Page 19: On the American Culture and Diversity, “‘Out of the democratic principles set down on paper in the Constitution and the Bill of Rights’, Ellison says, Americans ‘were improvising themselves into a nation, scraping together a conscious culture out of various dialects, idioms, lingos, and methodologies of America’s diverse peoples and regions’”.

Page 24: On the Emerson View of the Evolution of American Language and Culture, “We forget, conveniently sometimes, that the language we speak is not English, although it is based on English. We forget that our language is such a flexible instrument because it has had so many dissonances thrown into it ….from Africa, from Mexico, from Spain, from God knows, everywhere.”

Page 25 and 28: On Creating Our History, “The jazz musician—who, Ellison says, always plays both ‘within and against the group’ — constantly reflects and redefines the ensemble in which he plays. Likewise the ensemble reflects and redefines the larger community to which it belongs….that ‘anticipatory arena where actuality and possibility, past and present, are allowed to collaborate on a history of the future.’”
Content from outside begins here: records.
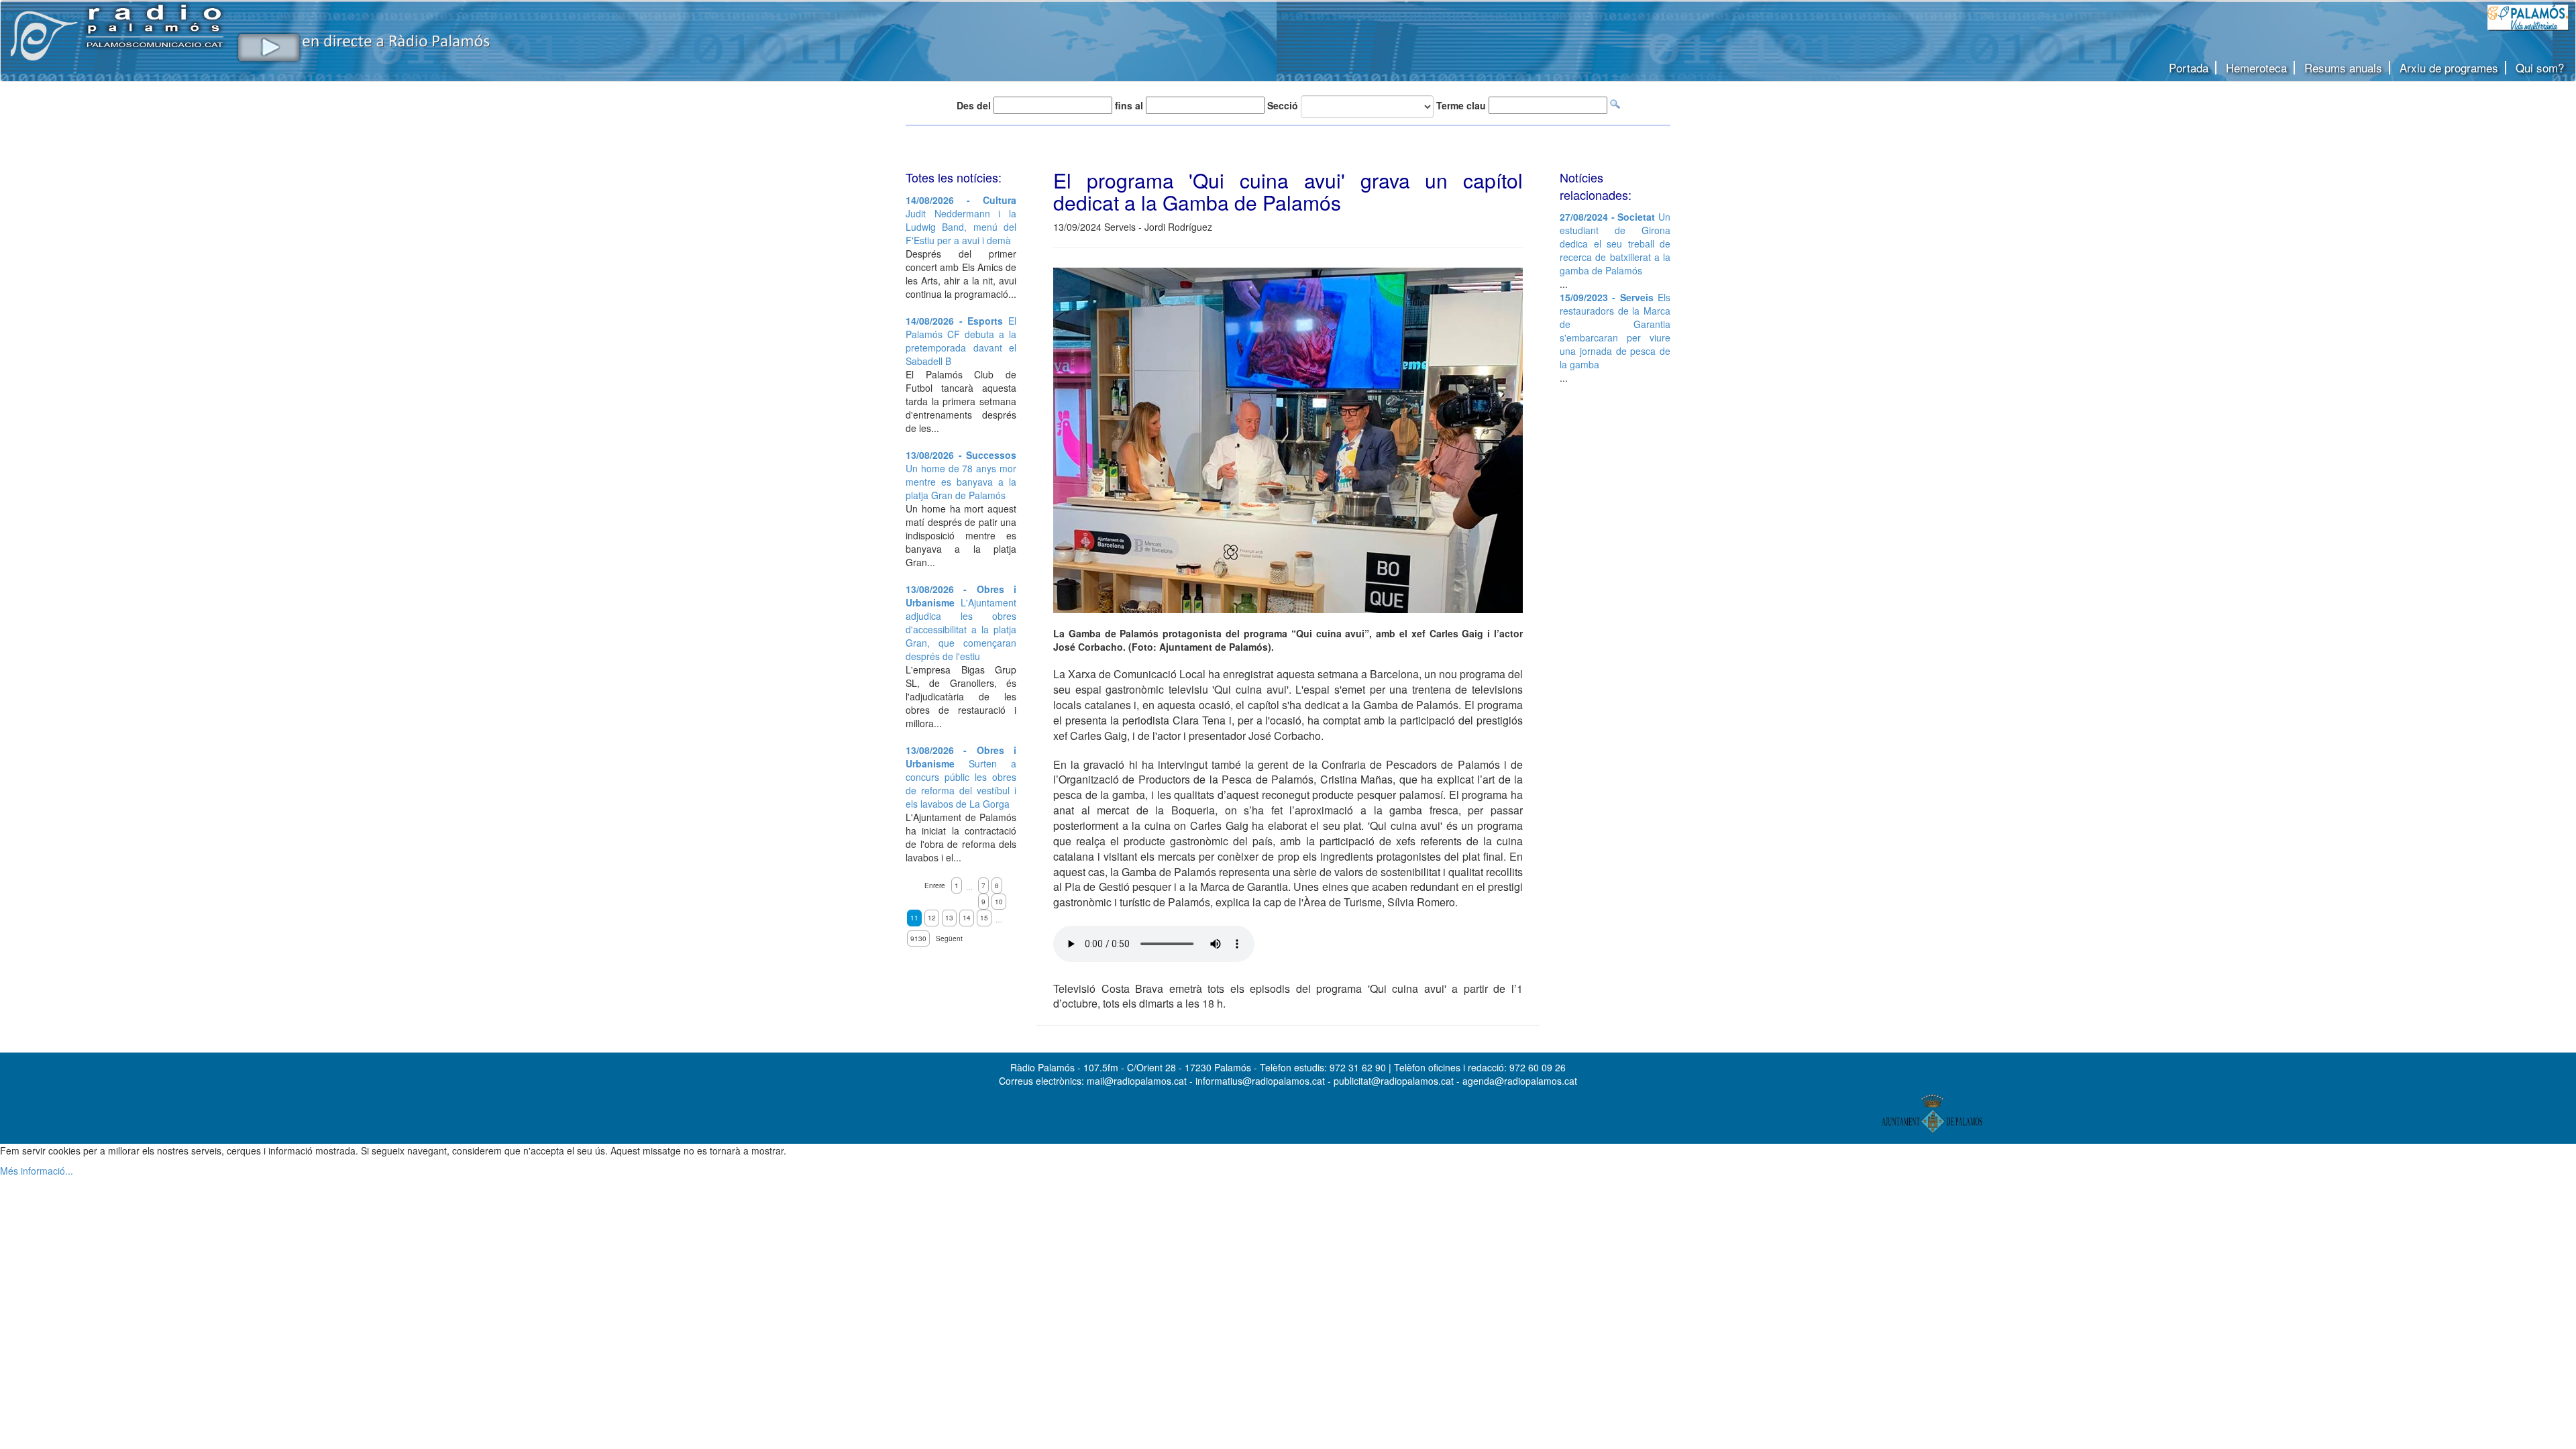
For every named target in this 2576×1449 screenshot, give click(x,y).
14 (967, 917)
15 (984, 917)
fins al (1129, 105)
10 (999, 901)
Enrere (934, 885)
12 (932, 917)
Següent (949, 938)
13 (949, 917)
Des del (974, 105)
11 (914, 917)
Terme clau (1461, 105)
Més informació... (36, 1170)
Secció (1282, 105)
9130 (918, 938)
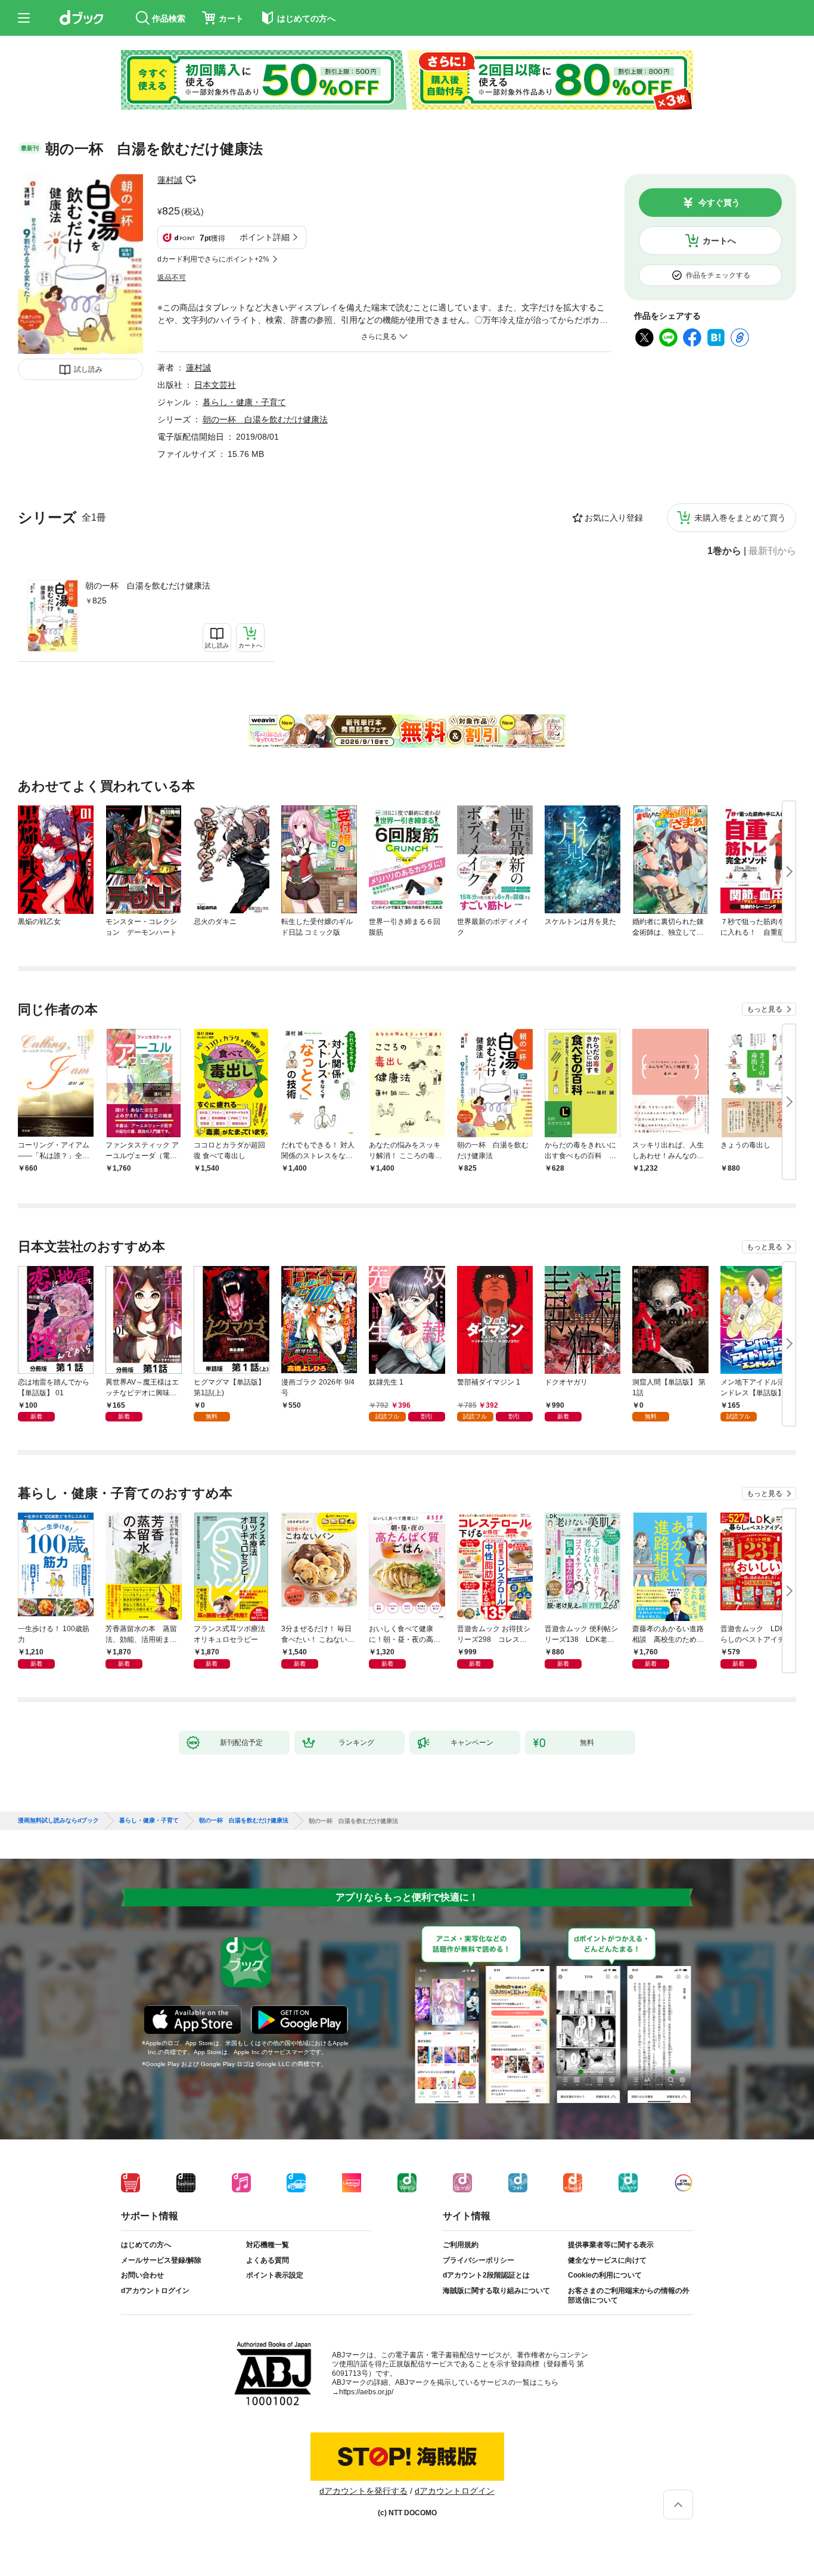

This has been a momentous week. We have made progress. We are not static, not trapped, not powerless or fixed in place. But there is much left to be done. This should neither surprise nor discourage. On the final page of Michael’s book, he writes, “An emancipated pragmatism happens whenever and wherever a creative mind or community of creative minds engages in democratic symbolic action.”

Democratic – Symbolic – Action. These are more than words. They are a culture of values. Our future is being written now. VOTE.